● **Work to be completed**:
Lines to restate from the data below: from the one containing "Gia sư Phúc Hưng (53, 379)" to the one containing "[Close dialog] (217, 1221)", both included. Give them again exactly, and only them.

※

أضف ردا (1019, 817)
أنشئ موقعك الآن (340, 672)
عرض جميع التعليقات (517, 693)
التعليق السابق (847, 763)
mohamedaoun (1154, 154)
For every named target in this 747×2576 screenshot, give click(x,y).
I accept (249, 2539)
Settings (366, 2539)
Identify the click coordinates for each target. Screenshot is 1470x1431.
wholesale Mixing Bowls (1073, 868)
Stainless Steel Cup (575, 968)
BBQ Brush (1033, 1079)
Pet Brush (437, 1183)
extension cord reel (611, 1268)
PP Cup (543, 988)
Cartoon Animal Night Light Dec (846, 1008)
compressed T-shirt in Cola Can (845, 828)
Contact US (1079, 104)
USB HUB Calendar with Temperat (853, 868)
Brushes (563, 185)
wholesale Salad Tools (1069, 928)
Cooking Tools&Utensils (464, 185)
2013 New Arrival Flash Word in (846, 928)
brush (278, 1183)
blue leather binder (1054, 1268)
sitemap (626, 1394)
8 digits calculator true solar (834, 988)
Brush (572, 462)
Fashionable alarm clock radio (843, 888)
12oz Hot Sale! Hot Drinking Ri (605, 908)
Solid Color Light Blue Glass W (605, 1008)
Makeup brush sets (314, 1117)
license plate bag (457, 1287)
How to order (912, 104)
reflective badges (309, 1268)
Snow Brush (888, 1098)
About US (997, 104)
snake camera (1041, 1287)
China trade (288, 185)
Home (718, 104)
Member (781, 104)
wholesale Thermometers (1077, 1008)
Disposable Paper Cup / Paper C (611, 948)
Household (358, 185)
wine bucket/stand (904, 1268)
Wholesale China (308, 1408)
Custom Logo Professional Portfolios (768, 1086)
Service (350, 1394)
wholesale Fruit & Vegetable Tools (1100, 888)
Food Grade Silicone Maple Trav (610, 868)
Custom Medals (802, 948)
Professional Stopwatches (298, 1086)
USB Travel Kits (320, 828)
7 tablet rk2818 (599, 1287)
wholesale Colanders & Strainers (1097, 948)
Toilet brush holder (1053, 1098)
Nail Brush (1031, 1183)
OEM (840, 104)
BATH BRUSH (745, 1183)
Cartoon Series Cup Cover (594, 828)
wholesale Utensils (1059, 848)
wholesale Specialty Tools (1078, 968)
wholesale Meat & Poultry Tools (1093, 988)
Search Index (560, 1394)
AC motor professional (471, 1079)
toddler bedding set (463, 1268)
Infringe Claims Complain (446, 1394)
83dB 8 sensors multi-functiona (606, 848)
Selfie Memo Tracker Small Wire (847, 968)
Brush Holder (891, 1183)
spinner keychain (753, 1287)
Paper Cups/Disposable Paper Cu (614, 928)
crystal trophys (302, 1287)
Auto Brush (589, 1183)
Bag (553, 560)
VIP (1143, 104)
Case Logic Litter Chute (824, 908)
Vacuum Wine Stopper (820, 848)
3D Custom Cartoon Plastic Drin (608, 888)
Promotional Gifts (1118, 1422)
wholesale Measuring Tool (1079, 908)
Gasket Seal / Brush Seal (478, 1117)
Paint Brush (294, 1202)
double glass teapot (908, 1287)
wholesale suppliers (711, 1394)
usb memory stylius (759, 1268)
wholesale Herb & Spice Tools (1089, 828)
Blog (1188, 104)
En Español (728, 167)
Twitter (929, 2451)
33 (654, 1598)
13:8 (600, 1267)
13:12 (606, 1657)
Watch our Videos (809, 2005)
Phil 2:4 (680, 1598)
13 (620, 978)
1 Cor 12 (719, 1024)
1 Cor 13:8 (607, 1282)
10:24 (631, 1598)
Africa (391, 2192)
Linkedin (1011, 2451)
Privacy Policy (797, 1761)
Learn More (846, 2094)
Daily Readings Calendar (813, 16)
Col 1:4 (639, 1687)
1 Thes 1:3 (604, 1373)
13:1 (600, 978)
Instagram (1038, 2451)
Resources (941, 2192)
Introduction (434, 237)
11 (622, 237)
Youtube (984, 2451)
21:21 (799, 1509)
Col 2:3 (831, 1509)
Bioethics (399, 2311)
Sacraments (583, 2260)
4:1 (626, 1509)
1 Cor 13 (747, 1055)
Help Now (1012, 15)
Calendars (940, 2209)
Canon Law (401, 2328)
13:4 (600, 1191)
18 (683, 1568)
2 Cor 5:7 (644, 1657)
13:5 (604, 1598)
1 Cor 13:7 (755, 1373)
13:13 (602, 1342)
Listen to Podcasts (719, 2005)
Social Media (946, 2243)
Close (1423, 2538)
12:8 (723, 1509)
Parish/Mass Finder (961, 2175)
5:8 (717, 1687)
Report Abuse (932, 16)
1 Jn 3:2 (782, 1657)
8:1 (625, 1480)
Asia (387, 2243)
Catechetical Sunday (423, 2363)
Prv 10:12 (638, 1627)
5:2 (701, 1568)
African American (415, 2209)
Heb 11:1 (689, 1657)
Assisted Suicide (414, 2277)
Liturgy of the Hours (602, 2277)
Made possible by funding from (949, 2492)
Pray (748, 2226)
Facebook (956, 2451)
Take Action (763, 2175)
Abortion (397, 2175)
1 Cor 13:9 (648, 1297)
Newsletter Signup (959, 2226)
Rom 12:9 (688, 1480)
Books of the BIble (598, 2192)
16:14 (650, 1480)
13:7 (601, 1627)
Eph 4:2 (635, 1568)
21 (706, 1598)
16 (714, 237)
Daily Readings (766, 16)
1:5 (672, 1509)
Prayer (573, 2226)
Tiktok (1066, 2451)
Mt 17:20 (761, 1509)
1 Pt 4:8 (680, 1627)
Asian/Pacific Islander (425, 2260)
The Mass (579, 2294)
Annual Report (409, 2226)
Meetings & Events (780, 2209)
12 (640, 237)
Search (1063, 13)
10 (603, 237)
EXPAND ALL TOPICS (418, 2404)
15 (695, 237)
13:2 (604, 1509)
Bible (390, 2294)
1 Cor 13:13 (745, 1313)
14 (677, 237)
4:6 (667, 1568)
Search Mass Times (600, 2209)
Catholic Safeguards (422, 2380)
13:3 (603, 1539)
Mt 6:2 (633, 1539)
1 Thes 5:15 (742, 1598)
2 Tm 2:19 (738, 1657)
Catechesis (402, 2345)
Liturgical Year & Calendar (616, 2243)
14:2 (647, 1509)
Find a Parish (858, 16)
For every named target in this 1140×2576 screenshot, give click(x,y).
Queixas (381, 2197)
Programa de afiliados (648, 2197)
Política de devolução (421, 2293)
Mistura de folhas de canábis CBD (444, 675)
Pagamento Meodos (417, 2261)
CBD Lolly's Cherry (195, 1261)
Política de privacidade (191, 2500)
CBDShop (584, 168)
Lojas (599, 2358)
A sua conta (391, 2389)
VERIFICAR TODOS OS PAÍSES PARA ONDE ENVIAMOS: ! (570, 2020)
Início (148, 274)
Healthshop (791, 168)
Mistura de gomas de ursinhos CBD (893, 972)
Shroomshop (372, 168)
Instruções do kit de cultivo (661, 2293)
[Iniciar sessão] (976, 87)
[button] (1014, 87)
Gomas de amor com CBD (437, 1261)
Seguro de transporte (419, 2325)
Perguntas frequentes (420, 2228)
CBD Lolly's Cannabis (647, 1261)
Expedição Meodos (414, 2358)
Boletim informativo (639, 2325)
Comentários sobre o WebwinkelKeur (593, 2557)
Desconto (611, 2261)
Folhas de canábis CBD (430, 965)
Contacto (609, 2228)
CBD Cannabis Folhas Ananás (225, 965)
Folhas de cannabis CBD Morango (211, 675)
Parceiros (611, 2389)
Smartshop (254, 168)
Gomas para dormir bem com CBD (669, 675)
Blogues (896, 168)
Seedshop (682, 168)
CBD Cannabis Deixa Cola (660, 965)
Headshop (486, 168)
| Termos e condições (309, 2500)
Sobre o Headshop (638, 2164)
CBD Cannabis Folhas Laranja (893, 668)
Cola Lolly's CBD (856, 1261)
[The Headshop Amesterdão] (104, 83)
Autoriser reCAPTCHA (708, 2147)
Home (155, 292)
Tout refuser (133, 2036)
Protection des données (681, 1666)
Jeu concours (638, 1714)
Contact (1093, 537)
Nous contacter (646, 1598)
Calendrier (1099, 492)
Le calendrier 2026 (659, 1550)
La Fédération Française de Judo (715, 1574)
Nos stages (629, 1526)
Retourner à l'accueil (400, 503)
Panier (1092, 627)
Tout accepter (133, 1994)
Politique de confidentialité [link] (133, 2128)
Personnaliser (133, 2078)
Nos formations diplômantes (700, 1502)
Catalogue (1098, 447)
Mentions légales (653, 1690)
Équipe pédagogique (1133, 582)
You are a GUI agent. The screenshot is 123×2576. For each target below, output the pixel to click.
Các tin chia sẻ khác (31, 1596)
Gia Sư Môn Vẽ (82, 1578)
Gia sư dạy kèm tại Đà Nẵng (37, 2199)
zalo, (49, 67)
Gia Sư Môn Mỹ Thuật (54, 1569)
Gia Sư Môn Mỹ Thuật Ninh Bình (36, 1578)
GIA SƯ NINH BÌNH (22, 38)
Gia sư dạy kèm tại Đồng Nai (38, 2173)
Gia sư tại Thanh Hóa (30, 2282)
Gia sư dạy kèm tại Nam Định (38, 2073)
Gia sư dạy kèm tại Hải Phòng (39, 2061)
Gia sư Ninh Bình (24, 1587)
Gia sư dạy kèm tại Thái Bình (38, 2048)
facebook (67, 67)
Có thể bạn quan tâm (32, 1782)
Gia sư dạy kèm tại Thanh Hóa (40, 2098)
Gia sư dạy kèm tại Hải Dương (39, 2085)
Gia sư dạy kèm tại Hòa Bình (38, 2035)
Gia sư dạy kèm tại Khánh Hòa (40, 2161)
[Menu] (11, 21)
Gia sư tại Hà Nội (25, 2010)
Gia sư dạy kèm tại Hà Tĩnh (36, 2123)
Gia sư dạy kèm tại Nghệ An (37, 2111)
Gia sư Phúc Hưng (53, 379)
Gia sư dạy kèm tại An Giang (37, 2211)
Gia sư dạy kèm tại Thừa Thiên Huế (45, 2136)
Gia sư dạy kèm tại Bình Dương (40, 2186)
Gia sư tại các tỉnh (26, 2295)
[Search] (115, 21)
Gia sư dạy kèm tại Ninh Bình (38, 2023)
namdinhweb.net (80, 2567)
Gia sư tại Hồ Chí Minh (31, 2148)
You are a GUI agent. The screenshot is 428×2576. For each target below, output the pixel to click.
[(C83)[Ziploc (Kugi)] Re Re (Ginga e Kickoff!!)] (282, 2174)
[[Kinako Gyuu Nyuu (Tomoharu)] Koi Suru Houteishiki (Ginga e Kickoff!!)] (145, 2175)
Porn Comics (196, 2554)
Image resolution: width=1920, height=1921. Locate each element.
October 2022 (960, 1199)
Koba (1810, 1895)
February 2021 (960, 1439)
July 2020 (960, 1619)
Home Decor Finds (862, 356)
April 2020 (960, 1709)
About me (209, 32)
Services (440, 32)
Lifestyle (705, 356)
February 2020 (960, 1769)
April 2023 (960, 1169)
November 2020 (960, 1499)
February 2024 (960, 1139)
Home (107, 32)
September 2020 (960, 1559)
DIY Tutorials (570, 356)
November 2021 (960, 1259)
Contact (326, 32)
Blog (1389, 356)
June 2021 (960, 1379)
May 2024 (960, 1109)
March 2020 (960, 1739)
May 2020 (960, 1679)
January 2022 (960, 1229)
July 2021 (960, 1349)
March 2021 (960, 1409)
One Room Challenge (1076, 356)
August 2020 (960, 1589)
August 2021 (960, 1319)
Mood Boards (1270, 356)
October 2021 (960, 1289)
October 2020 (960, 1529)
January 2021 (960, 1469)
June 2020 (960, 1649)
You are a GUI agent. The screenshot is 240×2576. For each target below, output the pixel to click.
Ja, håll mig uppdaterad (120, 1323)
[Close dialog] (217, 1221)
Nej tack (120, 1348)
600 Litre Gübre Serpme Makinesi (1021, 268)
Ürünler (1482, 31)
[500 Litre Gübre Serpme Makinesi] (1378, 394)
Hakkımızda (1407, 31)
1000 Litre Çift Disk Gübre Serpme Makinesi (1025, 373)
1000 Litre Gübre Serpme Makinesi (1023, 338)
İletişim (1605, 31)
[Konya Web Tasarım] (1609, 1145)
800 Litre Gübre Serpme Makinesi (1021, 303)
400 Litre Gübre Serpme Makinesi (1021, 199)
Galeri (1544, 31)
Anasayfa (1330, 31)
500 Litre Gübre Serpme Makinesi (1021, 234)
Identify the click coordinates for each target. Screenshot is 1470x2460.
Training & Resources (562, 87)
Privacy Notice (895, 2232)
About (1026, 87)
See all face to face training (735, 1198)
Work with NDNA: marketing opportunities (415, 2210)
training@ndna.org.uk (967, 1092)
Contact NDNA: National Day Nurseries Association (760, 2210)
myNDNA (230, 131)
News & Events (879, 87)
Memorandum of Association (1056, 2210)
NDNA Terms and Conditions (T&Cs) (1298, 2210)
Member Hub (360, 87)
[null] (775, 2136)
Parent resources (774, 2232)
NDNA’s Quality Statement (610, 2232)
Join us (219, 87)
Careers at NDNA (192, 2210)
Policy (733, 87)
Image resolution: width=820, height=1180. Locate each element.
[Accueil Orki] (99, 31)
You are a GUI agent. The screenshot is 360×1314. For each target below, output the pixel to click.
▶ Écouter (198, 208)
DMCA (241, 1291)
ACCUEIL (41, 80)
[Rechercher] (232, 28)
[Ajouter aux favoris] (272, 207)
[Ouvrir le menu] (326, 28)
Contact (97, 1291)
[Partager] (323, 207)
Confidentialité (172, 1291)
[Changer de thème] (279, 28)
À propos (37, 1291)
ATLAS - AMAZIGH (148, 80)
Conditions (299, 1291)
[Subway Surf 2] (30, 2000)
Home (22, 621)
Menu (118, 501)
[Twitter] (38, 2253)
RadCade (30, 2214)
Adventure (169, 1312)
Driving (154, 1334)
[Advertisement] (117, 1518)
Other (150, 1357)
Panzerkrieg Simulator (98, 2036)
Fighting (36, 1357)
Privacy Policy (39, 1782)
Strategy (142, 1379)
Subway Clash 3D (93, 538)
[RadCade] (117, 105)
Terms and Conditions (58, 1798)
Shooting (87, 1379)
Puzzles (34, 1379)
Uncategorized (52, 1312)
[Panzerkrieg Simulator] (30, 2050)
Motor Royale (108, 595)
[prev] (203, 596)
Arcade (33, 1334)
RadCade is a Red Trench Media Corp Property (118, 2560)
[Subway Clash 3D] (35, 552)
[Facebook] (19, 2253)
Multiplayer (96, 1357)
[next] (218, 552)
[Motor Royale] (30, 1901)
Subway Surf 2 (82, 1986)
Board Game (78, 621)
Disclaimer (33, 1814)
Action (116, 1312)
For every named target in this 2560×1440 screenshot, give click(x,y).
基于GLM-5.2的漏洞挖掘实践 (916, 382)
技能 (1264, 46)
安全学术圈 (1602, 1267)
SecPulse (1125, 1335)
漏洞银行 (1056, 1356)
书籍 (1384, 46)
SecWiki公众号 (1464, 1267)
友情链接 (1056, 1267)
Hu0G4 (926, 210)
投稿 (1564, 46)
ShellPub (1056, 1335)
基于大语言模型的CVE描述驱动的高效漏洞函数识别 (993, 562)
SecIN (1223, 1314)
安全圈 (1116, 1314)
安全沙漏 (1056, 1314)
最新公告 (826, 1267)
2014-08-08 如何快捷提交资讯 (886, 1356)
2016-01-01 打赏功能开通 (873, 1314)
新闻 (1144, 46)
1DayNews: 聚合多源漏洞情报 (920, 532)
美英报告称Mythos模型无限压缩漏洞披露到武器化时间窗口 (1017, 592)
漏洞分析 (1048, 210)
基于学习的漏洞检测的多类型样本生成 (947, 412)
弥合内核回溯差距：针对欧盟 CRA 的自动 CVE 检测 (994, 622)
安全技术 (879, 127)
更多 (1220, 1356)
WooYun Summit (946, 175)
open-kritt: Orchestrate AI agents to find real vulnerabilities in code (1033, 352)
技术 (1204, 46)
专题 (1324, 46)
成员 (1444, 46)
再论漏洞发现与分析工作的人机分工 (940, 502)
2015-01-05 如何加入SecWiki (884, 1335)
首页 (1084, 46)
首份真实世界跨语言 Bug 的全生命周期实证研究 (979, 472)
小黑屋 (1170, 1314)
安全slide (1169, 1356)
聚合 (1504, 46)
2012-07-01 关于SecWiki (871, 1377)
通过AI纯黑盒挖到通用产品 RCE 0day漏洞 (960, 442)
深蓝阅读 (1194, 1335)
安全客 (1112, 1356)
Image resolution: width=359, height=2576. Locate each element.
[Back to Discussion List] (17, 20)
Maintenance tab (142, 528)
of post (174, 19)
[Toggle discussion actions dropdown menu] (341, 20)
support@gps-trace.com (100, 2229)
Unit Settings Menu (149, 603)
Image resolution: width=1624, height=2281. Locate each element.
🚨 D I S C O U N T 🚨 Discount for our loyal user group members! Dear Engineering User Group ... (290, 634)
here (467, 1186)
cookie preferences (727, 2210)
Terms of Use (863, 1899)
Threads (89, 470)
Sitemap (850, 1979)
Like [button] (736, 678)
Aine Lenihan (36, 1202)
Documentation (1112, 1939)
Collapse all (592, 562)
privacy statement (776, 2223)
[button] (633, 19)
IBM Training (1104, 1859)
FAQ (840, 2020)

※

● **Answer to the problem**:
Gia sư Phúc Hưng (53, 379)
Gia sư dạy kèm tại An Giang (37, 2211)
Gia sư dạy kèm tại Thừa Thiên Huế (45, 2136)
Gia sư dạy kèm tại Bình Dương (40, 2186)
Gia sư tại các tỉnh (26, 2295)
[Search] (115, 21)
Gia sư dạy kèm tại Ninh Bình (38, 2023)
namdinhweb.net (80, 2567)
Gia sư tại Hồ Chí Minh (31, 2148)
You are a GUI agent. The screenshot is 428×2576. For each target below, output the pixel to click.
[(C83)[Ziploc (Kugi)] Re Re (Ginga e Kickoff!!)] (282, 2174)
[[Kinako Gyuu Nyuu (Tomoharu)] Koi Suru Houteishiki (Ginga e Kickoff!!)] (145, 2175)
Porn Comics (196, 2554)
Image resolution: width=1920, height=1921. Locate each element.
October 2022 (960, 1199)
Koba (1810, 1895)
February 2021 (960, 1439)
July 2020 (960, 1619)
Home Decor Finds (862, 356)
April 2020 (960, 1709)
About me (209, 32)
Services (440, 32)
Lifestyle (705, 356)
February 2020 (960, 1769)
April 2023 (960, 1169)
November 2020 (960, 1499)
February 2024 (960, 1139)
Home (107, 32)
September 2020 (960, 1559)
DIY Tutorials (570, 356)
November 2021 (960, 1259)
Contact (326, 32)
Blog (1389, 356)
June 2021 (960, 1379)
May 2024 (960, 1109)
March 2020 (960, 1739)
May 2020 (960, 1679)
January 2022 (960, 1229)
July 2021 (960, 1349)
March 2021 (960, 1409)
One Room Challenge (1076, 356)
August 2020 (960, 1589)
August 2021 (960, 1319)
Mood Boards (1270, 356)
October 2021 (960, 1289)
October 2020 (960, 1529)
January 2021 (960, 1469)
June 2020 (960, 1649)
You are a GUI agent. The screenshot is 240×2576. For each target below, output the pixel to click.
Ja, håll mig uppdaterad (120, 1323)
[Close dialog] (217, 1221)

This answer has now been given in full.